Stored dataset items:
↓↓↓
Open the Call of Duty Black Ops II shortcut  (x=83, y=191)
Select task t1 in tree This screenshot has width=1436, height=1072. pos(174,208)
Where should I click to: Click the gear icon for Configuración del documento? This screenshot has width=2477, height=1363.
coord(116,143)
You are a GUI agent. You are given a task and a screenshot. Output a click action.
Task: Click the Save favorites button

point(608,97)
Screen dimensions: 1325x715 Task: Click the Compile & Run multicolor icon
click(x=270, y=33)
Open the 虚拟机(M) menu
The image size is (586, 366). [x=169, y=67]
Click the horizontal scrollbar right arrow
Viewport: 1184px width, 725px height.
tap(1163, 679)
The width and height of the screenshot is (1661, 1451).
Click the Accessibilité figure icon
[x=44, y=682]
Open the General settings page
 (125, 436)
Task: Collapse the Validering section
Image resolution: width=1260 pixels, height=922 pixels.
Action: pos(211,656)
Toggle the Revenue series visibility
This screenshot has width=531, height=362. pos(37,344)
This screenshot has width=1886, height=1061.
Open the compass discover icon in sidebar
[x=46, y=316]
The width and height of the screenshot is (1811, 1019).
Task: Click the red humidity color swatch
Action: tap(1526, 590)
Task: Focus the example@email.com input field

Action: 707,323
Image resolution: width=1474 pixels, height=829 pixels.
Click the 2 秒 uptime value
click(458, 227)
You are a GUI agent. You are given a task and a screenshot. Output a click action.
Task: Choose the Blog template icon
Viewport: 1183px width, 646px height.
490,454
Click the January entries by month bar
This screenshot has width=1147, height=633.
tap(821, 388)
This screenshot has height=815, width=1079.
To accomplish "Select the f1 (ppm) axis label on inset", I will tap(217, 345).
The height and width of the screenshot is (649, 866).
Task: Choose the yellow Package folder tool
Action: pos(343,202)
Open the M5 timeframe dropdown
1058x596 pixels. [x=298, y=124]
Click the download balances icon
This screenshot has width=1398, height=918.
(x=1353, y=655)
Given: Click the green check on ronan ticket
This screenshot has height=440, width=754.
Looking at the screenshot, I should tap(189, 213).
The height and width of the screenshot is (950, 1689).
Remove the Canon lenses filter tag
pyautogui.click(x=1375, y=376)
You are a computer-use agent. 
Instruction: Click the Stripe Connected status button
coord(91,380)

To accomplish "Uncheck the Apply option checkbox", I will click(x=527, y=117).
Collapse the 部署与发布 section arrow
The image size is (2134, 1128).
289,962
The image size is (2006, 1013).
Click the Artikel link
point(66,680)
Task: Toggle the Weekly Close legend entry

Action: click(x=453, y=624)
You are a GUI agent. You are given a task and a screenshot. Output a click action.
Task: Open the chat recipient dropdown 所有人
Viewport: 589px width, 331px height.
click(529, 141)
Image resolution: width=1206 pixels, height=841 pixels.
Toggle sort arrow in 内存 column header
↑↑↑
◆ **Exercise details**:
Each entry is to be written out exactly as it was given.

◆ **Result for this task**:
Open the Call of Duty Black Ops II shortcut  (x=83, y=191)
Select task t1 in tree This screenshot has width=1436, height=1072. pos(174,208)
Where should I click to: Click the gear icon for Configuración del documento? This screenshot has width=2477, height=1363.
coord(116,143)
You are a GUI agent. You are given a task and a screenshot. Output a click action.
Task: Click the Save favorites button

point(608,97)
Screen dimensions: 1325x715 Task: Click the Compile & Run multicolor icon
click(x=270, y=33)
Open the 虚拟机(M) menu
The image size is (586, 366). [x=169, y=67]
Click the horizontal scrollbar right arrow
Viewport: 1184px width, 725px height.
tap(1163, 679)
The width and height of the screenshot is (1661, 1451).
Click the Accessibilité figure icon
[x=44, y=682]
Open the General settings page
 (125, 436)
Task: Collapse the Validering section
Image resolution: width=1260 pixels, height=922 pixels.
Action: pos(211,656)
Toggle the Revenue series visibility
This screenshot has width=531, height=362. pos(37,344)
This screenshot has width=1886, height=1061.
Open the compass discover icon in sidebar
[x=46, y=316]
The width and height of the screenshot is (1811, 1019).
Task: Click the red humidity color swatch
Action: tap(1526, 590)
Task: Focus the example@email.com input field

Action: 707,323
Image resolution: width=1474 pixels, height=829 pixels.
Click the 2 秒 uptime value
click(458, 227)
You are a GUI agent. You are given a task and a screenshot. Output a click action.
Task: Choose the Blog template icon
Viewport: 1183px width, 646px height.
490,454
Click the January entries by month bar
This screenshot has width=1147, height=633.
tap(821, 388)
This screenshot has height=815, width=1079.
To accomplish "Select the f1 (ppm) axis label on inset", I will tap(217, 345).
The height and width of the screenshot is (649, 866).
Task: Choose the yellow Package folder tool
Action: pos(343,202)
Open the M5 timeframe dropdown
1058x596 pixels. [x=298, y=124]
Click the download balances icon
This screenshot has width=1398, height=918.
(x=1353, y=655)
Given: Click the green check on ronan ticket
This screenshot has height=440, width=754.
Looking at the screenshot, I should tap(189, 213).
The height and width of the screenshot is (950, 1689).
Remove the Canon lenses filter tag
pyautogui.click(x=1375, y=376)
You are a computer-use agent. 
Instruction: Click the Stripe Connected status button
coord(91,380)

To accomplish "Uncheck the Apply option checkbox", I will click(x=527, y=117).
Collapse the 部署与发布 section arrow
The image size is (2134, 1128).
289,962
The image size is (2006, 1013).
Click the Artikel link
point(66,680)
Task: Toggle the Weekly Close legend entry

Action: click(x=453, y=624)
You are a GUI agent. You are given a task and a screenshot. Output a click action.
Task: Open the chat recipient dropdown 所有人
Viewport: 589px width, 331px height.
click(529, 141)
Image resolution: width=1206 pixels, height=841 pixels.
Toggle sort arrow in 内存 column header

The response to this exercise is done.